Why don’t the people who work with this moron just declare her an idiot and move on? Is every leftist or femenist brain fart worthy of consideration? It would be as simple as “With all due respect, madam, that is stupid.”
Bullsh!t.
You either know physics or you do not.
You either know math or you do not.
You either know statics, dynamics, mechanics, hydraulics, etc, or you do not.
You either know thermodynamics or you do not.
If you base an engineering design on your knowledge of the "structural forces of power and privilege" then someone is going to get injured or killed.
This is a real shame. Purdue used to be a top-notch engineering school.
You won’t really have to worry about her students designing bridges or buildings. With their level of knowledge they’ll be fetching tea for their Chinese bosses or cleaning up after meetings in the conference room.
Hmmm, Rigor head!
No, that doesn't sound right.
Rigor you!
Nope, not working for me.
Because they're all morons in the "Engineering Education" department.
This business will get out of control. It will get out of control and we’ll be lucky to live through it.
I'm not so sure about that. This appears to be directly connected to their college of engineering.
http://www.purdue.edu/newsroom/faculty/2010/100308JamiesonHaghighi.html
You get it. Engineer, I presume?
Real scientific inquiry and use of the fruits thereof has brought many life-changing advancements and benefits to the West. Fools like this woman would throw that away for identity politics. To Hell with her.
We went through this a month or so ago. Yeah, it’s a department in their school of engineering. The idiots’ department. They’re training future high school teachers. That’s almost as frightening as if they were training actual future engineers.
So if you're a woman or homosexual you are incapable of performing the necessary work to achieve competence in the field? Got it.
Based on the description at Purdues’s web-site it appears to me that this “department” is involved in the education of first-year (freshman) engineering students.

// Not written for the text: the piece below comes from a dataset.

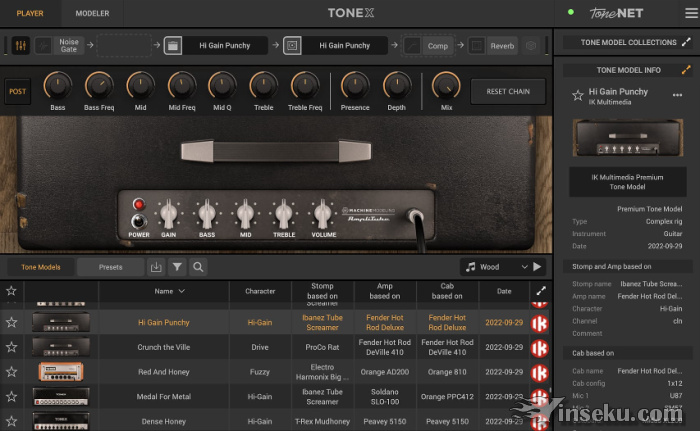Click the three-dots options for Hi Gain Punchy
Viewport: 700px width, 431px height.
click(678, 95)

This would be the curriculum which used to be called “Fundamentals of Engineering” back when I was a student in the College of Engineering at Virginia Tech, several decades ago.
Yes.
I missed this particular paragraph last time around:
First-Year EngineeringThe School of Engineering Education's First-Year Engineering Program is the entry point for all beginning engineering students. The mission of this student-oriented program is to recruit, advise, teach, and retain outstanding students for Purdue's College of Engineering. First-year engineering classes are taught in Purdue's i2i Learning Laboratory which offers an innovative and hands-on learning environment to prepare first-year engineering students for real world challenges.
That's a problem, no doubt.
Bookmark under more insanity.
RIGOR!
Isn't that the "N" word with a speech impediment?